→ Task brief
Provide only the number of lines in the data below that contain the word "computer".

→ Data
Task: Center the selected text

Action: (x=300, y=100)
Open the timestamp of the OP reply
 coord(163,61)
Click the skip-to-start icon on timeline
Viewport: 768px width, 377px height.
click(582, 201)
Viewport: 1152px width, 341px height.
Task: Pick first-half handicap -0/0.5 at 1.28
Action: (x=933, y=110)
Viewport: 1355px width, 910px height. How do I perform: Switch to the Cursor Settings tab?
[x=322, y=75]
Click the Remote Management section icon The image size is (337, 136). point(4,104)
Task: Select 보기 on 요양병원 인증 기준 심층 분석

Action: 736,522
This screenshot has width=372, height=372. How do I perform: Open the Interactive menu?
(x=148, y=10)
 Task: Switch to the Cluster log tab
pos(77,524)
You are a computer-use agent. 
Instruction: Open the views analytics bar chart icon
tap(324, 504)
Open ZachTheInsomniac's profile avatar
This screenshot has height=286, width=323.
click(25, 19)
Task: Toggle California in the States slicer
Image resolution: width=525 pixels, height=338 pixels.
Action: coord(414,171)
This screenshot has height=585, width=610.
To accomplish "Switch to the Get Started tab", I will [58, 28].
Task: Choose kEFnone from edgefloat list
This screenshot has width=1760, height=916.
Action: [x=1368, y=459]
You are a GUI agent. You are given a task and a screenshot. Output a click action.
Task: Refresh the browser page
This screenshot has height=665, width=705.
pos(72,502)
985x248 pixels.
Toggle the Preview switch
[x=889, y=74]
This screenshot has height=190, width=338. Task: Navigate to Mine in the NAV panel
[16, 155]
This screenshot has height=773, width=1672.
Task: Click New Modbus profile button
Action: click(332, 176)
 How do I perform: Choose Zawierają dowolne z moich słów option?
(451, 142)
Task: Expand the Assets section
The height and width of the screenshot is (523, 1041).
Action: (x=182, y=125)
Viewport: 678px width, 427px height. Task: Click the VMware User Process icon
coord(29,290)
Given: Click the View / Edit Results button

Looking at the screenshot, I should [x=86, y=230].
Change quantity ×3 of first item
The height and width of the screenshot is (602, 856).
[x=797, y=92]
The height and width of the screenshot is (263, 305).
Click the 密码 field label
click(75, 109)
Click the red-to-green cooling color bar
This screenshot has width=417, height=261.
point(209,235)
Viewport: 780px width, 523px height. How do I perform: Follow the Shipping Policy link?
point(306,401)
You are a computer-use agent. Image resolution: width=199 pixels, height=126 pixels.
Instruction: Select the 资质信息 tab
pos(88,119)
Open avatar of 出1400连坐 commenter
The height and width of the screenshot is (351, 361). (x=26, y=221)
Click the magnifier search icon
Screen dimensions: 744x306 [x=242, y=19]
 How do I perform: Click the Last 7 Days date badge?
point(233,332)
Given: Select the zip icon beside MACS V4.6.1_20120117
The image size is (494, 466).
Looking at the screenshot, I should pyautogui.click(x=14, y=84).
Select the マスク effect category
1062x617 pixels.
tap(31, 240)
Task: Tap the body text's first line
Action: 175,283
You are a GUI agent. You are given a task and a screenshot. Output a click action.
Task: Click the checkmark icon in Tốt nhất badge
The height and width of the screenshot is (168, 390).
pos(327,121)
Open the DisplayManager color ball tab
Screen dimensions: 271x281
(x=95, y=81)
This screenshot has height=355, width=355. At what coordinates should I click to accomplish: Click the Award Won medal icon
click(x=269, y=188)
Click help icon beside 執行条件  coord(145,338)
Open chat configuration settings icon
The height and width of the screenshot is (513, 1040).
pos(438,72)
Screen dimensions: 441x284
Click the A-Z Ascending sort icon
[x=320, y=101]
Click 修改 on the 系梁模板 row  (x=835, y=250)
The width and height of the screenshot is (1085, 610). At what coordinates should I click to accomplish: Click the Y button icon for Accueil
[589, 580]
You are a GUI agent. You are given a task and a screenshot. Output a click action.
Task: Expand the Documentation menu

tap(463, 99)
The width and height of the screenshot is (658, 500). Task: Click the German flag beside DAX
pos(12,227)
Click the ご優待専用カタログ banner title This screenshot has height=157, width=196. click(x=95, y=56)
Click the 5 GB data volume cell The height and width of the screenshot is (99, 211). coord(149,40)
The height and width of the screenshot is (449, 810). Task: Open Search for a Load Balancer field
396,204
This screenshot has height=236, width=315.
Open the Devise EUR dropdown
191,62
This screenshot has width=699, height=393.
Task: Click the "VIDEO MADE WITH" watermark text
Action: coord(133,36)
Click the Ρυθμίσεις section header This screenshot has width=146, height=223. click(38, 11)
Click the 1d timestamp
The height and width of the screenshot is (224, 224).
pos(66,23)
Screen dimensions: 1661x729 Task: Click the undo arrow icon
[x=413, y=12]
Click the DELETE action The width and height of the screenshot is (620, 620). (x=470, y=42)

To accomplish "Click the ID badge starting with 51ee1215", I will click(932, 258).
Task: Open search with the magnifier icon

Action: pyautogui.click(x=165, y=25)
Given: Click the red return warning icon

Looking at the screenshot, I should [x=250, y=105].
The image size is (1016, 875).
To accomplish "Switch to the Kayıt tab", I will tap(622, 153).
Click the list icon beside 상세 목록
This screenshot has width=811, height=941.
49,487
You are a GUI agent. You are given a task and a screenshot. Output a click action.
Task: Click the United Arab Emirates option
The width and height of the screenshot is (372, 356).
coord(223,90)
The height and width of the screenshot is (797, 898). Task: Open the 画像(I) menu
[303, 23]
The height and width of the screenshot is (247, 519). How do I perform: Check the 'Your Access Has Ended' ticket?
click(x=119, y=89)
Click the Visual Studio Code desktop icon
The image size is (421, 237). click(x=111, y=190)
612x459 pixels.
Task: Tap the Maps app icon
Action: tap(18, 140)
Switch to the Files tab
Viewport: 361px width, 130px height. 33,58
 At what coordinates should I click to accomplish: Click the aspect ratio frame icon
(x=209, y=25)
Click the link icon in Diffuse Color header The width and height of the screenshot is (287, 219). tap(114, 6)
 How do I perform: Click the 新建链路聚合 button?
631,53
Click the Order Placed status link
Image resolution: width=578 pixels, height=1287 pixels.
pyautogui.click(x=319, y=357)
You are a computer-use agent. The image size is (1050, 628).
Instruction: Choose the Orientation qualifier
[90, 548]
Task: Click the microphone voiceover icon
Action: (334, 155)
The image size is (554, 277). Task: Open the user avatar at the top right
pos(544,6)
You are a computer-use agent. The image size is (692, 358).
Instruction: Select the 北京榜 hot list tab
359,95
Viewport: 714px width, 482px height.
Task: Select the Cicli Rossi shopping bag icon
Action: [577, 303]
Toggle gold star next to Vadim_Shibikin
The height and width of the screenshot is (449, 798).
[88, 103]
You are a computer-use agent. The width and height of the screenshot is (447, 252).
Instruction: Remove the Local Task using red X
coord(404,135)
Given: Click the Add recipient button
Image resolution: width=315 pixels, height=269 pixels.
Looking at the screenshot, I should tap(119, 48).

→ Solution for this problem
5